- **TEXTE À LIRE**:
On perd la trace des Messageries dans les années 30, où l’on suppose qu’entre la dilution de son capital et d’éventuels rachats de parts elle a dû éclater et disparaître.

Un vapeur nommé Bassac

Pour naviguer le bas Mékong, les Messageries Fluviales de Cochinchine ont mis en service dès les années 1890 des vapeurs de rivière adaptés à la navigation dans les voies secondaires du delta.

Le Bassac, un vapeur de rivière de 214 tonnes, en est un très bel exemple.

Le premier Bassac à l’ancre près d’un arbre Cây Sao.
Image © ANAI

La photo le représente à l’ancre apparemment sur un bras du delta par très hautes eaux, juste à côté d’un arbre très haut et très droit, dont le bois, le gỗ sao, est très recherché pour construire des bateaux. À en juger par ses proportions, il doit mesurer 7 mètres de tirant d’air hors taud et un peu plus d’une trentaine de mètres de long. Il est suffisament bas pour pouvoir se mettre à l’abri de la végétation pendant les tempêtes, suffisament court pour pouvoir faire demi-tour sur toutes les voies secondaires.

- **ENTRÉES FOURNIES**:
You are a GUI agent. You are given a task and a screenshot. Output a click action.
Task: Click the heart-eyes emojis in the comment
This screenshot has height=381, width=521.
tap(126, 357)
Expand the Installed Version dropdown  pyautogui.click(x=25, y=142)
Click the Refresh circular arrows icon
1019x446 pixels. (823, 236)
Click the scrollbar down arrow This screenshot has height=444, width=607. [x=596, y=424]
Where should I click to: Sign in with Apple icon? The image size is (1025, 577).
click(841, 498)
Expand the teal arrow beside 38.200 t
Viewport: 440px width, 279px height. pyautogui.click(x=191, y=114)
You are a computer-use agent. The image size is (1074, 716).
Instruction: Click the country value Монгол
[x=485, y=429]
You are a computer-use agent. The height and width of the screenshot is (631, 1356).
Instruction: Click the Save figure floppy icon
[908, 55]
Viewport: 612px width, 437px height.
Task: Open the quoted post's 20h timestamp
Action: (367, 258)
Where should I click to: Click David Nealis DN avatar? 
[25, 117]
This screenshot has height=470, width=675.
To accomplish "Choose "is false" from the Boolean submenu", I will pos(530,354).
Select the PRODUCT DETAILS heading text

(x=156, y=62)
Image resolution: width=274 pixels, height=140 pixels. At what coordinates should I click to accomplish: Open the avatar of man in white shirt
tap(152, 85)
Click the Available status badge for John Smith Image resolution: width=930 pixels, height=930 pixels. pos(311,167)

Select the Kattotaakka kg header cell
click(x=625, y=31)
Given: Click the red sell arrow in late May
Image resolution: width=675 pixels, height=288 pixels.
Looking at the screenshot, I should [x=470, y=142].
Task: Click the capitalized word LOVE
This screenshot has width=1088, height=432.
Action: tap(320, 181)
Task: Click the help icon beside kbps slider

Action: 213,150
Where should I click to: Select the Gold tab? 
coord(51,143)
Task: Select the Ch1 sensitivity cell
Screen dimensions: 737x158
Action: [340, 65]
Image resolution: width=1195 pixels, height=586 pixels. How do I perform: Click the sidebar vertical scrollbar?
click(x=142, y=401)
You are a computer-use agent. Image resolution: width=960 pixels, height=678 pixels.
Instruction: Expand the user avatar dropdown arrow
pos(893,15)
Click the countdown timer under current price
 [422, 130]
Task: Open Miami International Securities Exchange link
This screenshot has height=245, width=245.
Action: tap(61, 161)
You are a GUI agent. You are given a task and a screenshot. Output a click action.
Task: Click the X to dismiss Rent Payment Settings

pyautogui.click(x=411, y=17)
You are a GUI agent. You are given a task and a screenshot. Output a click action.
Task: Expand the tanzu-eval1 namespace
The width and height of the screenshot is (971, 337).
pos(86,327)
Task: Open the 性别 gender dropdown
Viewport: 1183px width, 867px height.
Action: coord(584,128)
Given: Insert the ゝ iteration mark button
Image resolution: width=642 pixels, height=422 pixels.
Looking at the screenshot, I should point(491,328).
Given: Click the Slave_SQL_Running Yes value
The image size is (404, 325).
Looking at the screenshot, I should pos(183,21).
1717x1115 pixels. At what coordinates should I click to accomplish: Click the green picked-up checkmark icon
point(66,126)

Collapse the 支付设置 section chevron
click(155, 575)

- **TRAVAIL À FAIRE**:
a - Résumez en deux phrases le texte sur le vapeur Bassac.
b - Relevez toutes les indications de tonnage et de dimensions que le texte sur le Bassac donne pour ce vapeur.

- **RÉSULTATS DE L'EXERCICE**:
a - Dès les années 1890, les Messageries Fluviales de Cochinchine ont mis en service sur le bas Mékong des vapeurs de rivière adaptés aux voies secondaires du delta, dont le Bassac, vapeur de 214 tonnes, est un très bel exemple. La photo le montre à l'ancre près d'un arbre très haut, et ses proportions en font un bateau assez bas pour s'abriter sous la végétation pendant les tempêtes et assez court pour faire demi-tour sur toutes les voies secondaires.

b -
- 214 tonnes
- 7 mètres de tirant d'air hors taud
- un peu plus d'une trentaine de mètres de long